[Start of Attachment]

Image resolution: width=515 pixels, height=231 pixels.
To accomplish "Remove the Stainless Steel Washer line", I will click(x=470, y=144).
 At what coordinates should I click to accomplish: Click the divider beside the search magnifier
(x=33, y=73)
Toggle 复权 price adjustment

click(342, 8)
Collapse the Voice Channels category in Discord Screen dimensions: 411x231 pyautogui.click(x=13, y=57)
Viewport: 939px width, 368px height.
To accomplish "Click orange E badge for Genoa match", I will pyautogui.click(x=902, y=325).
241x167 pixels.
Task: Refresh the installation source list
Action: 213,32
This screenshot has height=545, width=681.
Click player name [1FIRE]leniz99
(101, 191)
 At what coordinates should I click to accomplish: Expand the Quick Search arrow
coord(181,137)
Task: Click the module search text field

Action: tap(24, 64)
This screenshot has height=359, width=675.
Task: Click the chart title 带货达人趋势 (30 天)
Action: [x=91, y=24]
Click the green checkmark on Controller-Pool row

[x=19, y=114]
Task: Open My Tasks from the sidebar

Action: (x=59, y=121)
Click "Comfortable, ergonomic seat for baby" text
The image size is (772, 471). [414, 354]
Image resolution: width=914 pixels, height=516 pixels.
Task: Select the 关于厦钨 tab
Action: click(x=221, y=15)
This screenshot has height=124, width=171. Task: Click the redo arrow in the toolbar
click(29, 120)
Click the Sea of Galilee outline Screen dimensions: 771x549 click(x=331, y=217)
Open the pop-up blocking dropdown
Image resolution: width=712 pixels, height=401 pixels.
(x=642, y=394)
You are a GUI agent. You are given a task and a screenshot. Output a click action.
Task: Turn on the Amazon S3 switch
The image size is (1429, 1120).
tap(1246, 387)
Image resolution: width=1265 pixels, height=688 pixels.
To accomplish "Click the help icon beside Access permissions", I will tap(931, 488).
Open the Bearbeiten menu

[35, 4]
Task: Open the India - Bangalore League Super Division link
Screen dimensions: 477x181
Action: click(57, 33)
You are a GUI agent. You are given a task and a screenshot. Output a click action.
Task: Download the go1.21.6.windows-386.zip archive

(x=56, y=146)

[End of Attachment]

§ YOUR TASK
Each line of the listing is to be repeated exactly.

§ RESPONSE BOX
Image resolution: width=515 pixels, height=231 pixels.
To accomplish "Remove the Stainless Steel Washer line", I will click(x=470, y=144).
 At what coordinates should I click to accomplish: Click the divider beside the search magnifier
(x=33, y=73)
Toggle 复权 price adjustment

click(342, 8)
Collapse the Voice Channels category in Discord Screen dimensions: 411x231 pyautogui.click(x=13, y=57)
Viewport: 939px width, 368px height.
To accomplish "Click orange E badge for Genoa match", I will pyautogui.click(x=902, y=325).
241x167 pixels.
Task: Refresh the installation source list
Action: 213,32
This screenshot has height=545, width=681.
Click player name [1FIRE]leniz99
(101, 191)
 At what coordinates should I click to accomplish: Expand the Quick Search arrow
coord(181,137)
Task: Click the module search text field

Action: tap(24, 64)
This screenshot has height=359, width=675.
Task: Click the chart title 带货达人趋势 (30 天)
Action: [x=91, y=24]
Click the green checkmark on Controller-Pool row

[x=19, y=114]
Task: Open My Tasks from the sidebar

Action: (x=59, y=121)
Click "Comfortable, ergonomic seat for baby" text
The image size is (772, 471). [414, 354]
Image resolution: width=914 pixels, height=516 pixels.
Task: Select the 关于厦钨 tab
Action: click(x=221, y=15)
This screenshot has height=124, width=171. Task: Click the redo arrow in the toolbar
click(29, 120)
Click the Sea of Galilee outline Screen dimensions: 771x549 click(x=331, y=217)
Open the pop-up blocking dropdown
Image resolution: width=712 pixels, height=401 pixels.
(x=642, y=394)
You are a GUI agent. You are given a task and a screenshot. Output a click action.
Task: Turn on the Amazon S3 switch
The image size is (1429, 1120).
tap(1246, 387)
Image resolution: width=1265 pixels, height=688 pixels.
To accomplish "Click the help icon beside Access permissions", I will tap(931, 488).
Open the Bearbeiten menu

[35, 4]
Task: Open the India - Bangalore League Super Division link
Screen dimensions: 477x181
Action: click(57, 33)
You are a GUI agent. You are given a task and a screenshot. Output a click action.
Task: Download the go1.21.6.windows-386.zip archive

(x=56, y=146)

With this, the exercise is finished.